# Which photo is best (my 10 gallon) (56K)



## Tausendblatt (Sep 16, 2009)

I am no prodigy in the planted aquarium hobby, but I feel it is my 'duty' as a member of APC to enter the aquascaping contest. I have been in this since summer 2009, this tank was started in mid August.

I suppose this could be a journal some day, but for now, it has a specific and narrow purpose;

I want to know, at what point of it's life did my tank look best? I will not go to before it started filling in, although, at that time, there was no BGA all over the substrate and foreground. W*hich ONE is NICEST, if you don't like any of them that much, should I continue growing the tank out?* I pulled and plucked a lot of the limnophila sessiliflora to plant in my brand new *started this afternoon* MINERALIZED TOPSOIL 35 GALLON MASTERPIECE!

I am brimming with tolerance for constructive criticism.

Anyways, without any further ado, enjoy yonder photographs! They are in chronological order.









For the purpose of yonder thread, this is the first image I will use. Nice and sunlit, Diana Walstad would be proud. Not particularly viable as a contest photo... you can see my reflection!


















Lookin pretty fine, the huge"dead" stem is very much alive, the right side is brimming with various potamogetons, and algae is at bay. Elodea canadensis thrives in the foreground on the left. Egeria najas and Limnophila dominate the center and left (in the back) My mossy rock was doing great. Here is the final photo of before the rescape. I don't think callitriche or sago pondweed liked being move.

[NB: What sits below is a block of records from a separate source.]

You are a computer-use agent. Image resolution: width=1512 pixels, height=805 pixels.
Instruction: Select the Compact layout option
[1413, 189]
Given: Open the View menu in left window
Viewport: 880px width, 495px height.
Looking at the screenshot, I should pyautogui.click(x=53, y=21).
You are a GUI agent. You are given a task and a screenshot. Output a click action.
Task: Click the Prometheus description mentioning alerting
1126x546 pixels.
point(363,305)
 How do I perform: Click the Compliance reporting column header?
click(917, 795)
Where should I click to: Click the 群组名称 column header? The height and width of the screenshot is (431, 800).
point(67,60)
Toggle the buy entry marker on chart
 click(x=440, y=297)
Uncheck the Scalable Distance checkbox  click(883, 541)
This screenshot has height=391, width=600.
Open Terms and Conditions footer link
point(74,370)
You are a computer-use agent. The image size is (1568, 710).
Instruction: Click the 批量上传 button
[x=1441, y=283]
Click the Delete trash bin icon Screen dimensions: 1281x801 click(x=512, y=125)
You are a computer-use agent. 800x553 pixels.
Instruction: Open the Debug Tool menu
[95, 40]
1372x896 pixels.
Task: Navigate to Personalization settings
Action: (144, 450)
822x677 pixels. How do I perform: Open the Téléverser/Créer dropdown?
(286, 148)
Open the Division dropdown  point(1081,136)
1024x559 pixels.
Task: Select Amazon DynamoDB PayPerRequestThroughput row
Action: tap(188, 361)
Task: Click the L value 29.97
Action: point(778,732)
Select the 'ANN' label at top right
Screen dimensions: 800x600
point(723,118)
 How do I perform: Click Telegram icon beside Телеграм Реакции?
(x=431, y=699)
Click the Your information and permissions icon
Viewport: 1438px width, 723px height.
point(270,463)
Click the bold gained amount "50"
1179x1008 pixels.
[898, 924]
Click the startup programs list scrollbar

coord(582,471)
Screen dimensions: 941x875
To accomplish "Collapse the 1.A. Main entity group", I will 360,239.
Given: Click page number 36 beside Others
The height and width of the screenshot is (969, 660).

I rescaped, but I was being bothered by debris accumilating on my dwarf hairgrass, so I tore it all down and Replanted. The next photo is the end result after a week of growth. Mossy rock was diminishing, I trimmed it crappily and tore chunks out rather than shaving it back, so it was bad. Then I put it in with a jack dempsey in another tank... OOPS. Well, the rock is very ugly at the moment. Aw...









This photo was taken with a great camera. I love the lemna trisulca cloud in the middle. I don't love the tube in the left side.









This is from today, before I hacked Limnophila all up. I am having problems with BGA at the moment. Also, the vallisnera (back left) are way too large and very new, only a couple weeks. The huge increase of BGA and Lemna trisulca are probably due to my filter breaking. The entire mass of green on the top is colonized by clones of Lemna trisulca. There is way more LIMNO than it looks. I pulled out a half pound of the stuff and it still looked a but full. Egeria najas is in the back right corner, growing mighty fine and obscured by the colossal forest of Asian Ambulia.

I have been losing species like flies, I don't have any answers! My flame tetras dropped dead, all of them, within a day. (They are absent in the last photo)  My callitriche is a single stem. My sago pondweed is 2 small stems. My elodea canadensis is missing in action, and my E. nuttallii disappeared even before this. So who knows how long the growth will continue. 2 species of stem and a twining floating plant allow great aquascaping opportunity! (slight sarcasm) I'd rather not get a pressurized CO2 system. Lets keep the chit chat about that to a dull roar. 
RANT RANT RANT

I don't expect I will win, but being in the contest makes me feel smarter, just like infants exposed to Mozart.


----------



## Tex Gal (Nov 1, 2007)

I like the 2nd photo.

If this is an el natural tank, I suspect the plant mass got too thick to have enough nutrients in the tank to support it. As your plants started rotting the ammonia spiked and killed your tetras. It may also be that some plant species that needed more light got shaded out by the opportunistic growers.

Good luck in the contest!


----------



## Tausendblatt (Sep 16, 2009)

Tex Gal, Thanks for the input and advice!

It isn't El natural because it has only one fish and some snails, I dose KHPO4, KNO3, Chelated iron, and traces.

I would like a little more input though folks!


----------



## BJRuttenberg (Sep 25, 2005)

#3


----------